Raw data:
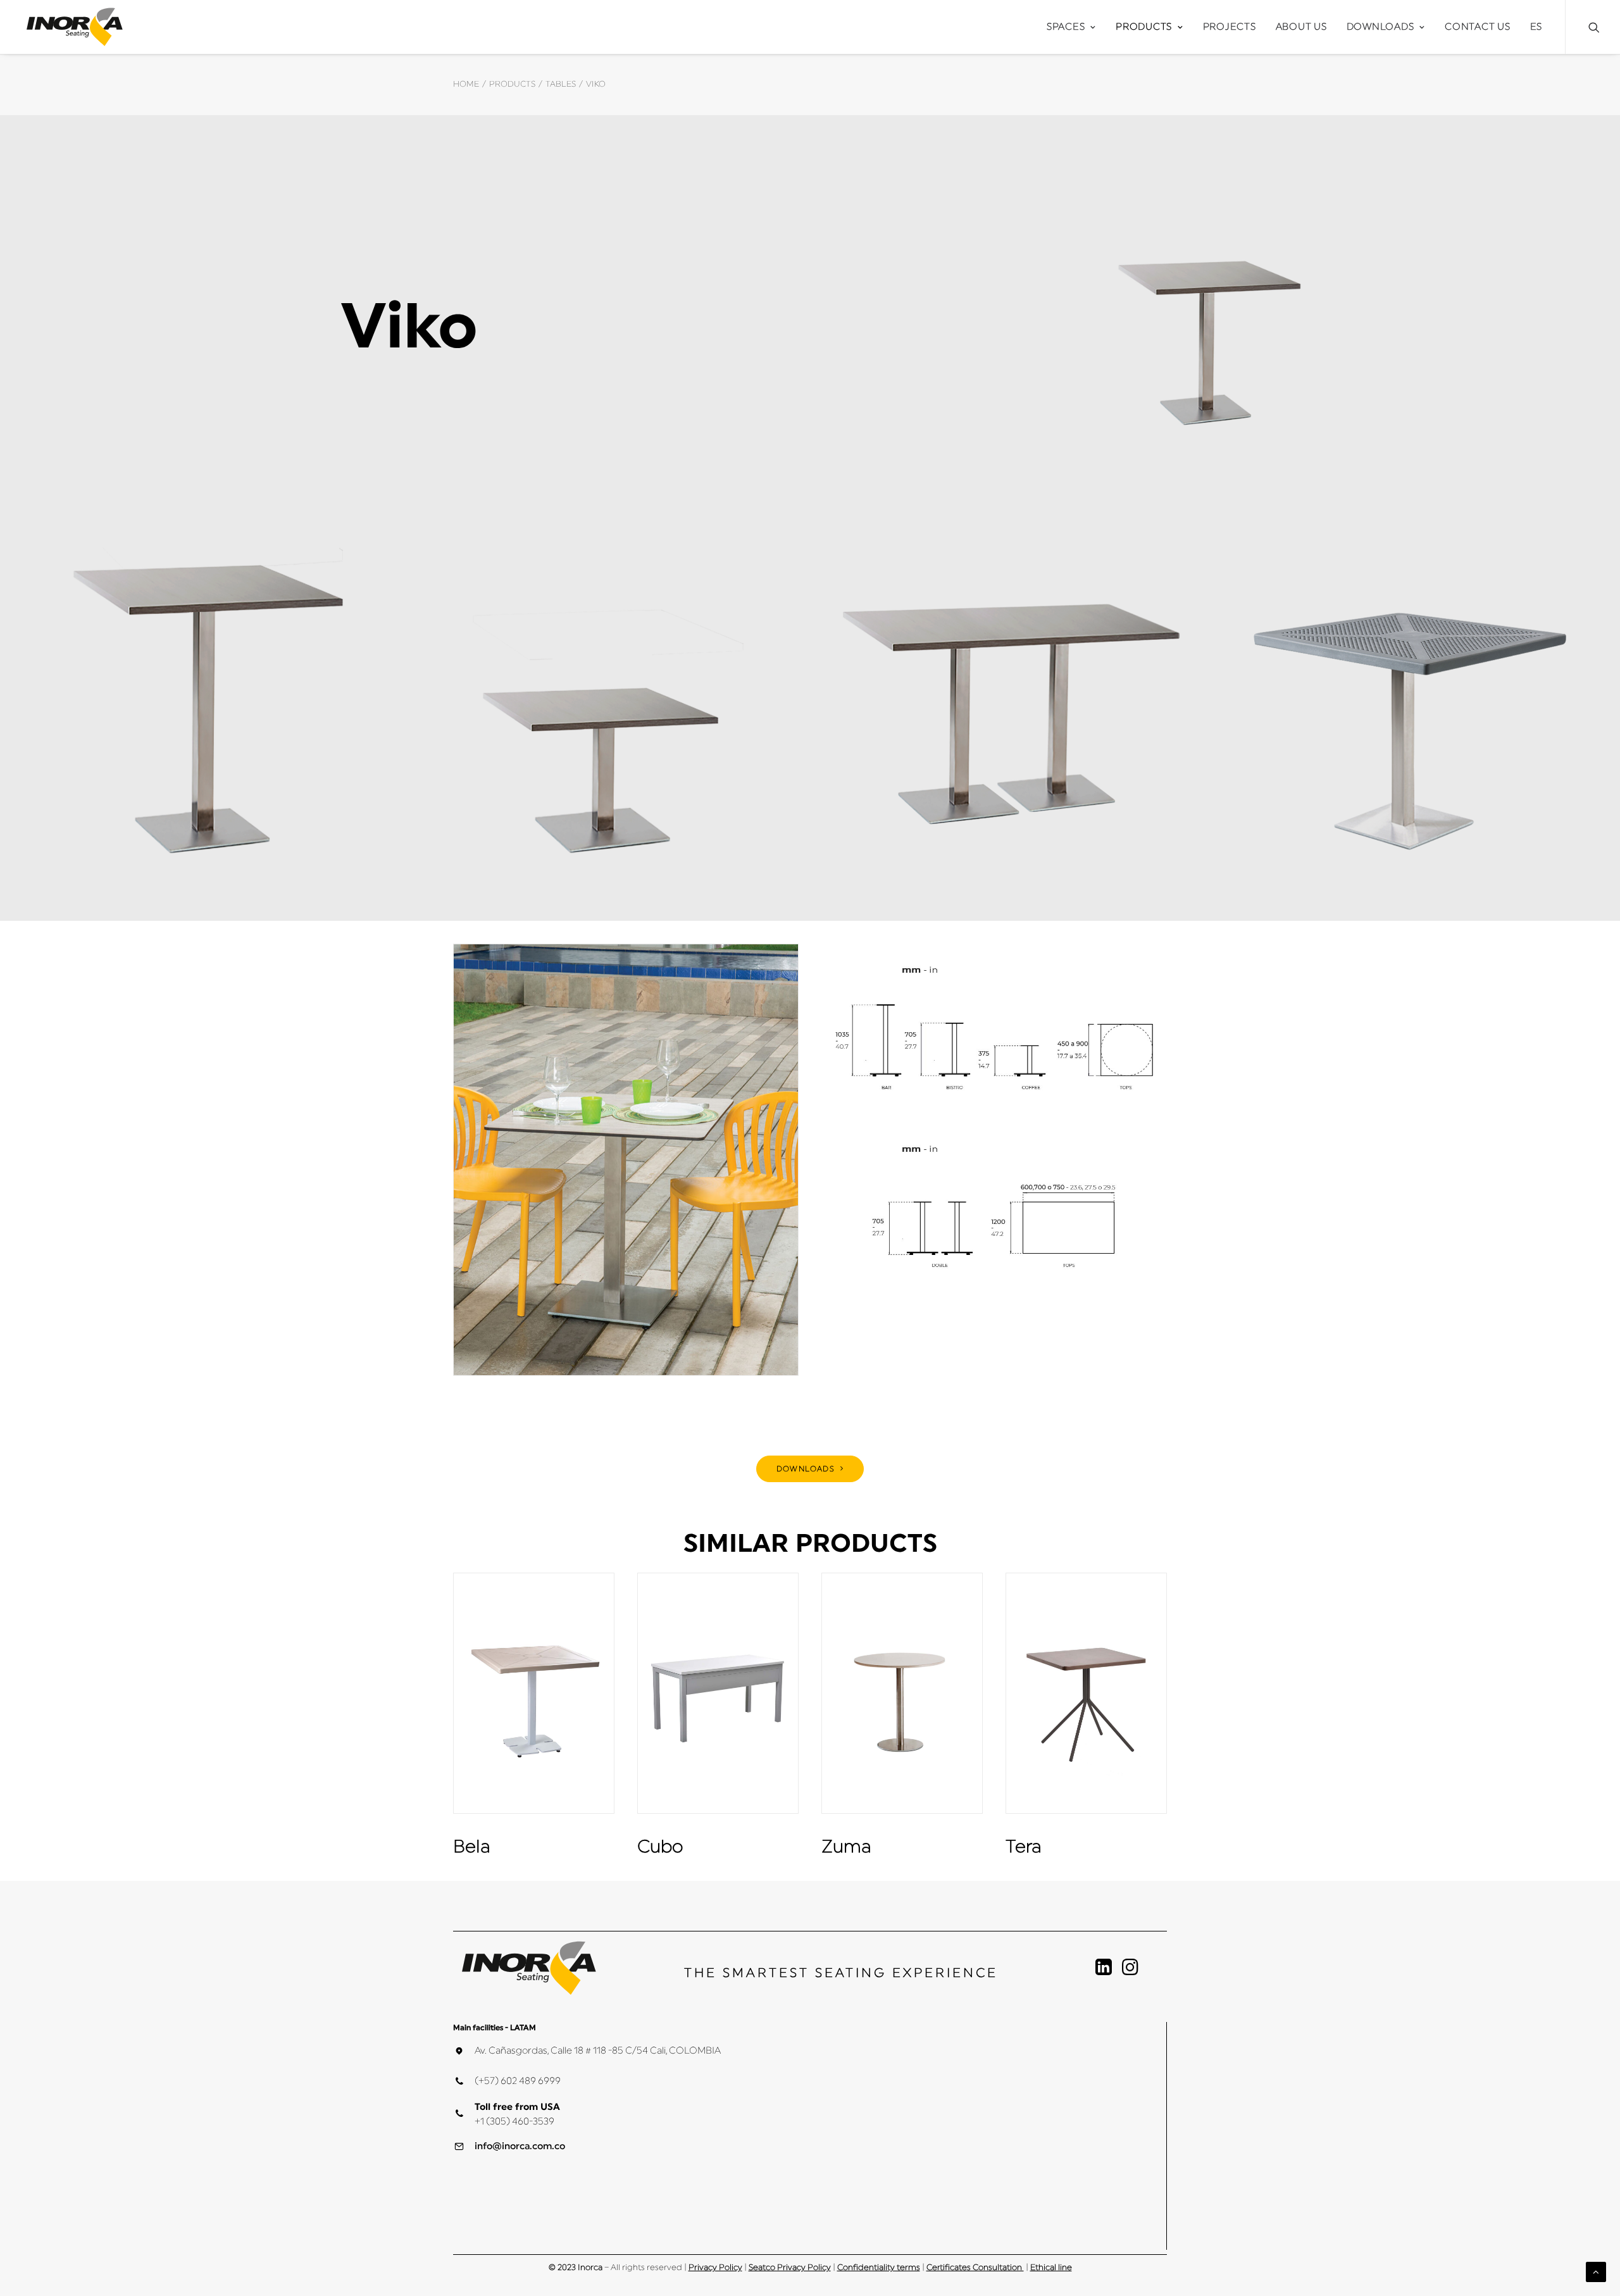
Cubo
* * *
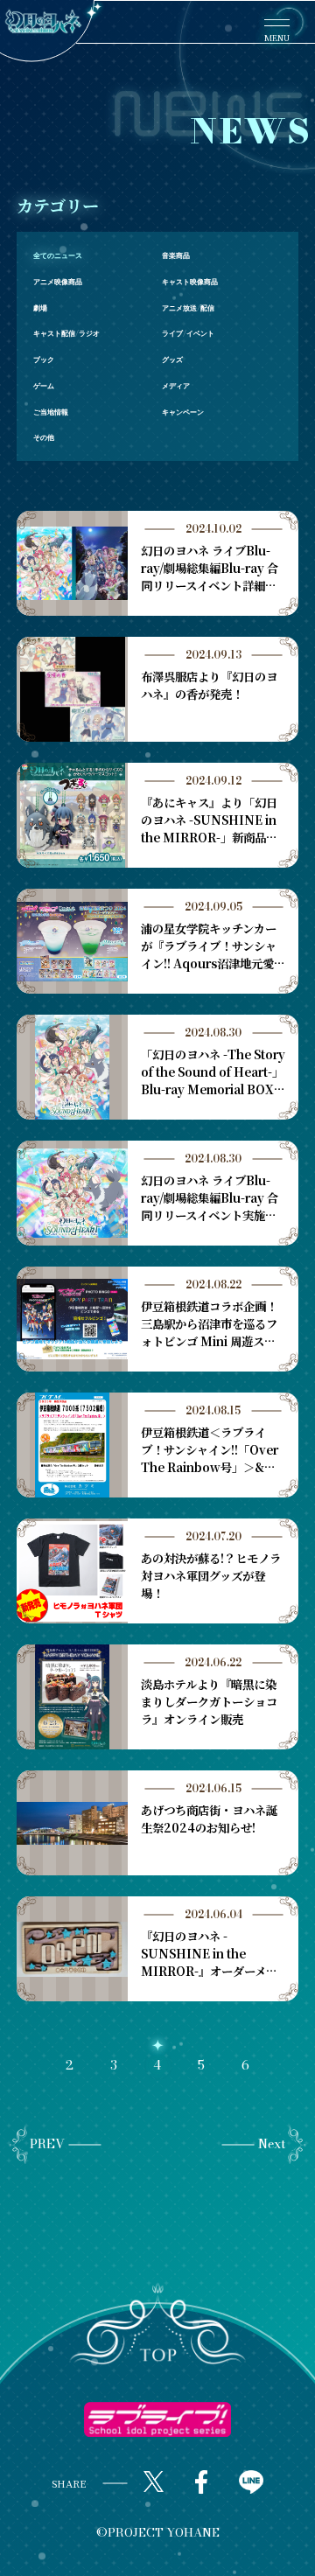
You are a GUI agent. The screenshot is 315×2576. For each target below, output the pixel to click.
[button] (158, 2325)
...
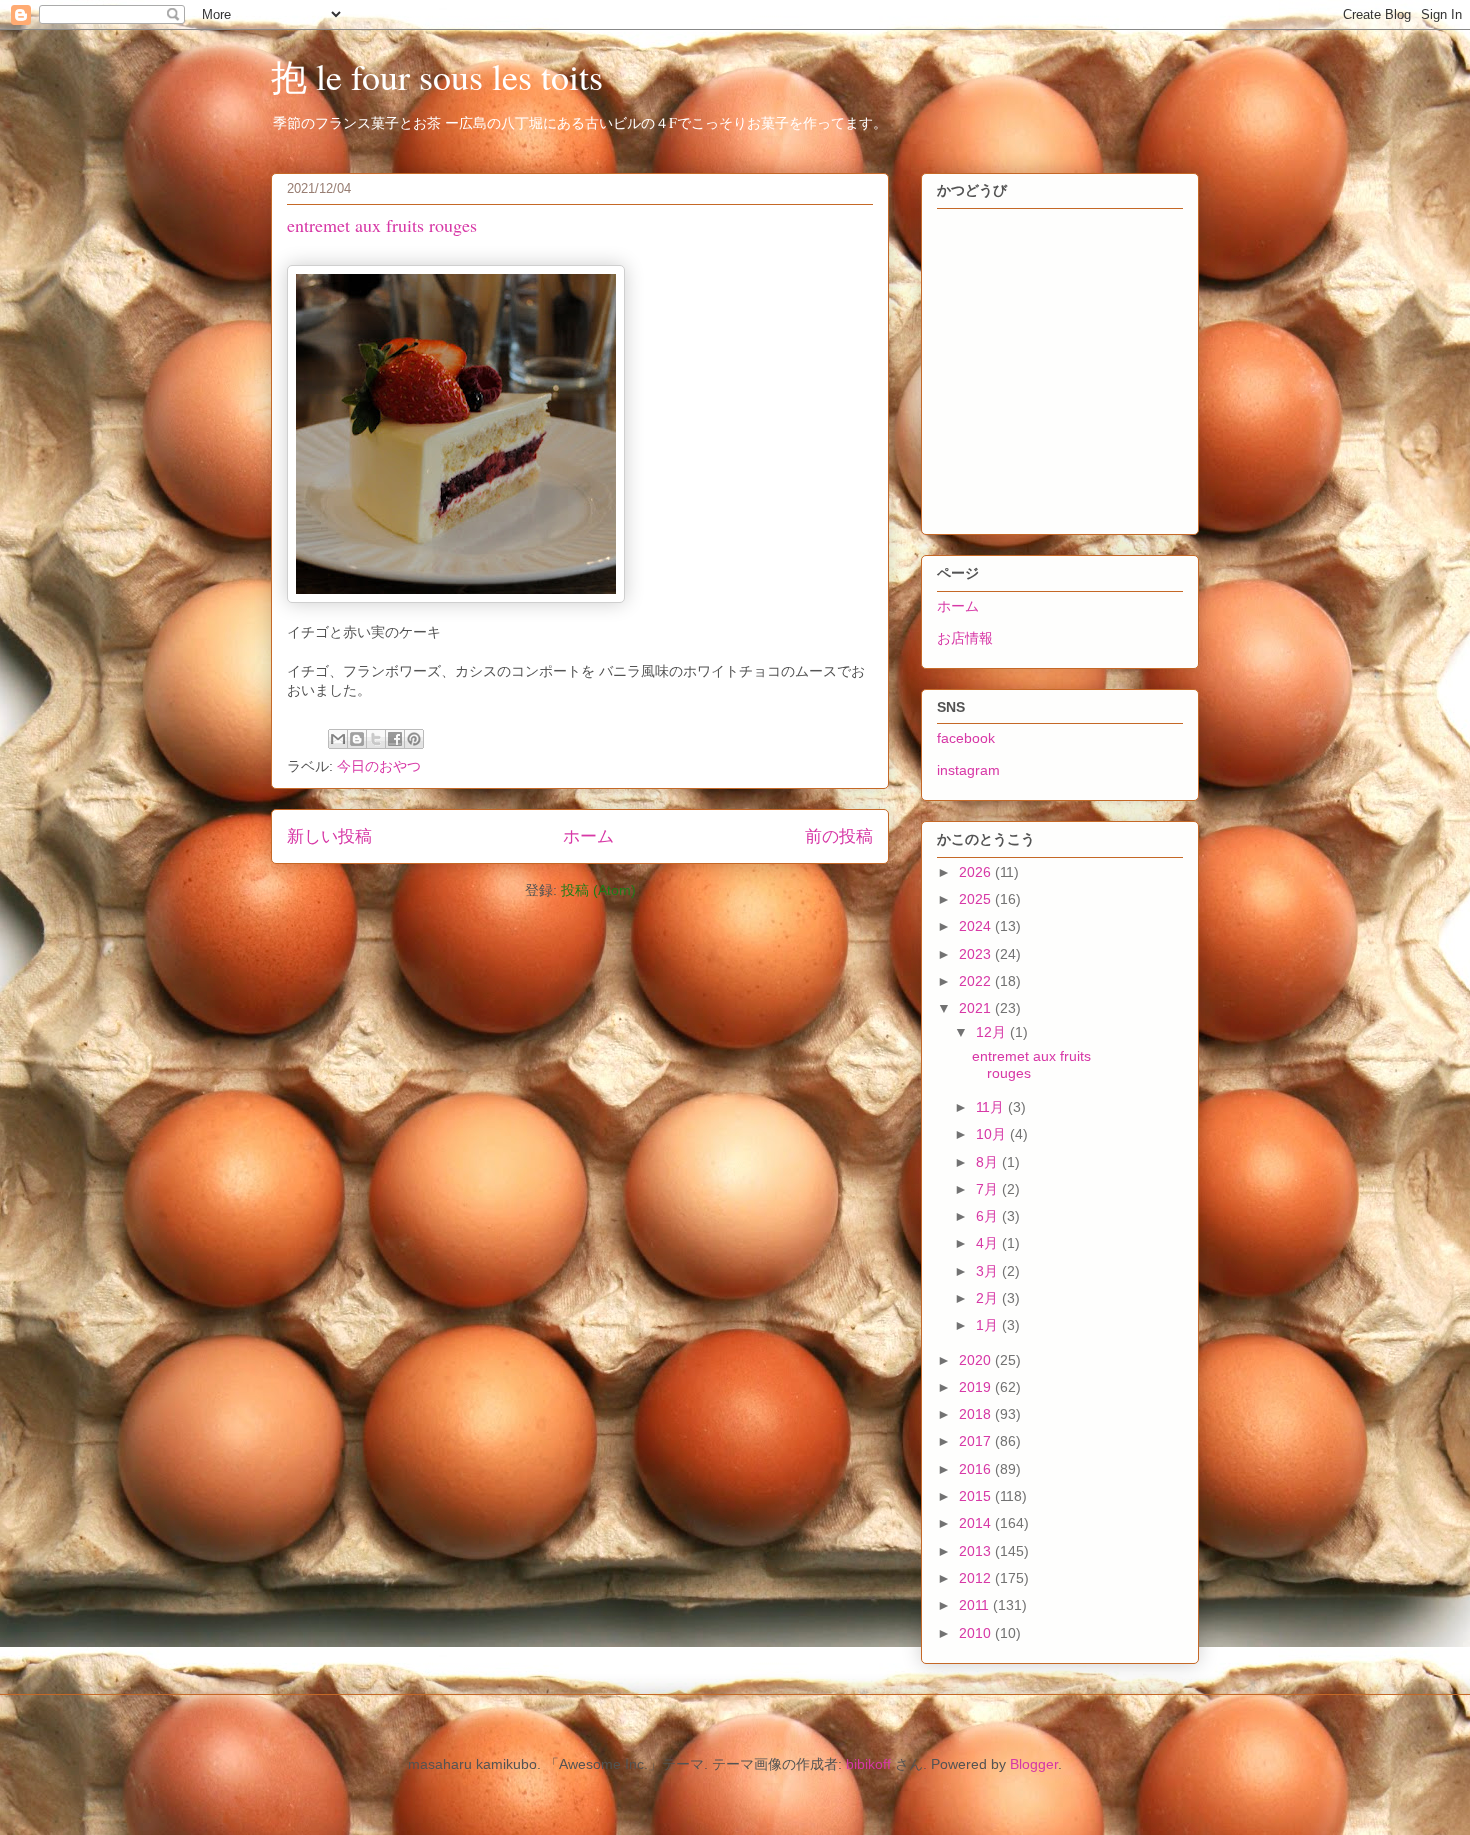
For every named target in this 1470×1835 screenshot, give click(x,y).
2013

What you have to do:
Search the records above for "screenshot". Copy each line where it is found.

Answer to this exercise:
You are a GUI agent. The screenshot is 315×2576. For each target below, output the pixel to click.
For every named target in this 1470×1835 screenshot, give click(x,y).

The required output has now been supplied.